§ Input records:
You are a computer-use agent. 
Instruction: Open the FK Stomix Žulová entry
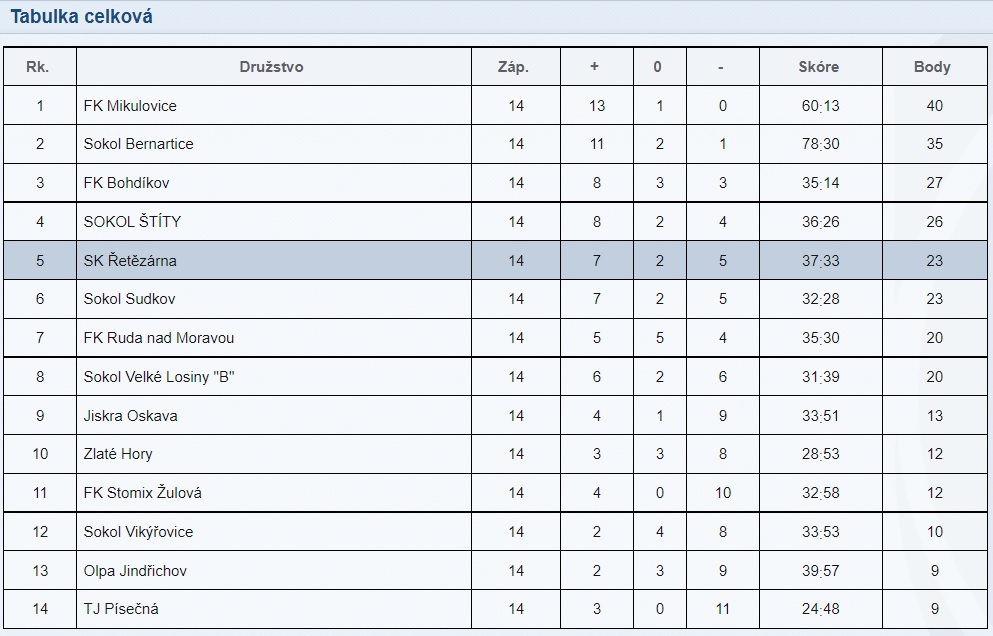142,493
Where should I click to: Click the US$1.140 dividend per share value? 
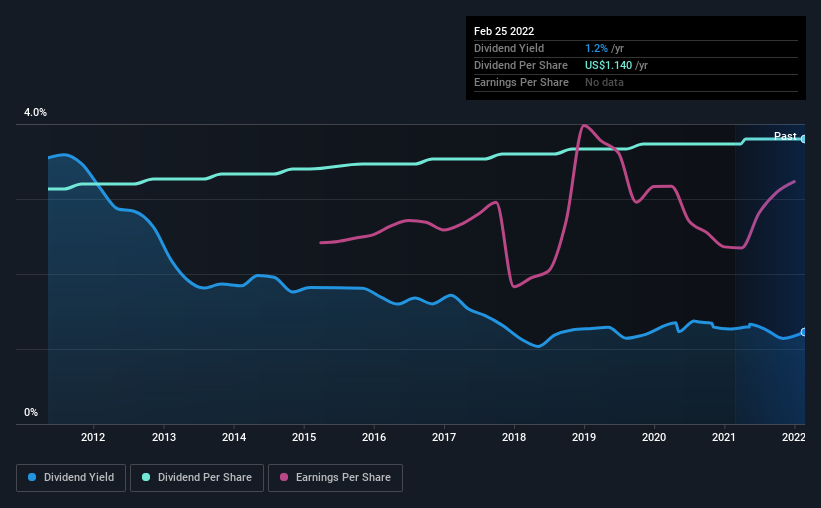pos(609,65)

§ Aim of the task: Rewrite the material above, substituting "listing" for "entry" and leaving everything else unchanged. Omit the pictures from your answer.

§ Written response:
You are a computer-use agent. 
Instruction: Open the FK Stomix Žulová listing
142,493
Where should I click to: Click the US$1.140 dividend per share value? 
pos(609,65)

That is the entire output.